> [Compiti da svolgere]
1 > Secondo il testo sull'esplorazione del cosmo, quale progetto ha infranto la classica barriera tra scienziati e appassionati?
2 > Nel testo sull'esplorazione del cosmo, riporti il passo compreso tra "E’ veramente una" e "desiderosa di sapere.", estremi inclusi, sostituendo "brevissimi" con "rapidissimi".
3 > Scriva il seguito del testo sull'esplorazione del cosmo, partendo subito dopo l'ultima frase riportata.

> [Testo fornito]
------------------------------------------------------------------------
In pratica, il team ha inviato sul web una nuova immagine di Mercurio ogni singolo giorno lavorativo, un impegno che a nostro avviso la dice lunga sulla considerazione con la quale enti come la NASA riguardano l’aspetto più specificamente divulgativo del loro compito istituzionale.

E’ veramente una epoca nuova per l’esplorazione del cosmo, un’epoca in cui non è infrequente che risultati ed immagini di primo livello siano portati in tempi brevissimi su Internet a disposizione virtualmente di ogni persona curiosa e desiderosa di sapere.

Va detto ormai non ci si limita nemmeno più ad una fruizione “passiva” del lavoro fatto da altri; progetti come Zooniverse hanno ormai infranto la classica barriera tra scienziati e appassionati, rendendo disponibile potenzialmente ad ognuno l’attività esaltante di ‘fare scienza’. In un certo senso, ritornando alla condizione che è stata propria dell’uomo per secoli e secoli, prima che la specializzazione del sapere e l’accumulo delle conoscenze venisse a creare delle spiacevoli (ma inevitabili) separazioni tra ‘esperti’ e ‘non esperti’.
------------------------------------------------------------------------
> [Dati forniti]
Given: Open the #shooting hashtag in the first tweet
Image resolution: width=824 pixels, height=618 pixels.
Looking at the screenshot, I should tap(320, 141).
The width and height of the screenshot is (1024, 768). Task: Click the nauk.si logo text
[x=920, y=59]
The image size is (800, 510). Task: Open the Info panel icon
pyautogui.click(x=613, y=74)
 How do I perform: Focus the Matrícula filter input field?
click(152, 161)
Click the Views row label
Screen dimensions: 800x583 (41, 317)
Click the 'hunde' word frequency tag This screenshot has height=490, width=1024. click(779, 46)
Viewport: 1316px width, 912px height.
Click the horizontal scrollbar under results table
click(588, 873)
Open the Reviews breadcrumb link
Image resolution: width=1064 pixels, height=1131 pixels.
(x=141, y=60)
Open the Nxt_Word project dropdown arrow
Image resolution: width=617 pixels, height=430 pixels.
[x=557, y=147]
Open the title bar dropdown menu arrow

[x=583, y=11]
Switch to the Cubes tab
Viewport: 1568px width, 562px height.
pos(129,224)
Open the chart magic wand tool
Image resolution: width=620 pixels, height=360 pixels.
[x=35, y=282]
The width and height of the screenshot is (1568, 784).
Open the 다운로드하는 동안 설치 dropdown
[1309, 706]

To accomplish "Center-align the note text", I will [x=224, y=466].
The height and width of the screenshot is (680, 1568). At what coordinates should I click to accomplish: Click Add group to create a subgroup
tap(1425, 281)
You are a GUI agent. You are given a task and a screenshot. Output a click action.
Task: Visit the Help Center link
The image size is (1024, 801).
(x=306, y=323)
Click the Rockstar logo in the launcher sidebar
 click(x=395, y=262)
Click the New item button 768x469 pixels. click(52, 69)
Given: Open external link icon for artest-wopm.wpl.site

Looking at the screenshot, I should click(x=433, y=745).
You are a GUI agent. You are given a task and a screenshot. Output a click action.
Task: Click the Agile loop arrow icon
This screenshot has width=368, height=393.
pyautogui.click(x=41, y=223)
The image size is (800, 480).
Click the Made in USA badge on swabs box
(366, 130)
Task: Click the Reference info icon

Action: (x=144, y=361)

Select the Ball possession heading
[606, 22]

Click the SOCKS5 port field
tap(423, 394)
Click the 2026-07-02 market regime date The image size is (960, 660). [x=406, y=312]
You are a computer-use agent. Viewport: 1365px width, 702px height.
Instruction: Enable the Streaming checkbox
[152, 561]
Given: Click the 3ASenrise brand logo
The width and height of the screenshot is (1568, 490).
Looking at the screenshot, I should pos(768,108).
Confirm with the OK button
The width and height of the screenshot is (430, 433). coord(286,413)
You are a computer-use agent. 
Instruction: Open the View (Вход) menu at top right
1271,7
------------------------------------------------------------------------
> [Risposte]
1 > Zooniverse.

2 >
E’ veramente una epoca nuova per l’esplorazione del cosmo, un’epoca in cui non è infrequente che risultati ed immagini di primo livello siano portati in tempi rapidissimi su Internet a disposizione virtualmente di ogni persona curiosa e desiderosa di sapere.

3 >
Ai tempi più remoti, la scienza era appannaggio di tutti, la vera scienza. Bastava essere curiosi, come Pitagora, come Aristotele, come Galileo. O come tanti, spesso senza una specifica preparazione, ma con tanta voglia di capire come funziona il mondo.

Chissà, forse un pochino ci stiamo tornando, a questa condizione?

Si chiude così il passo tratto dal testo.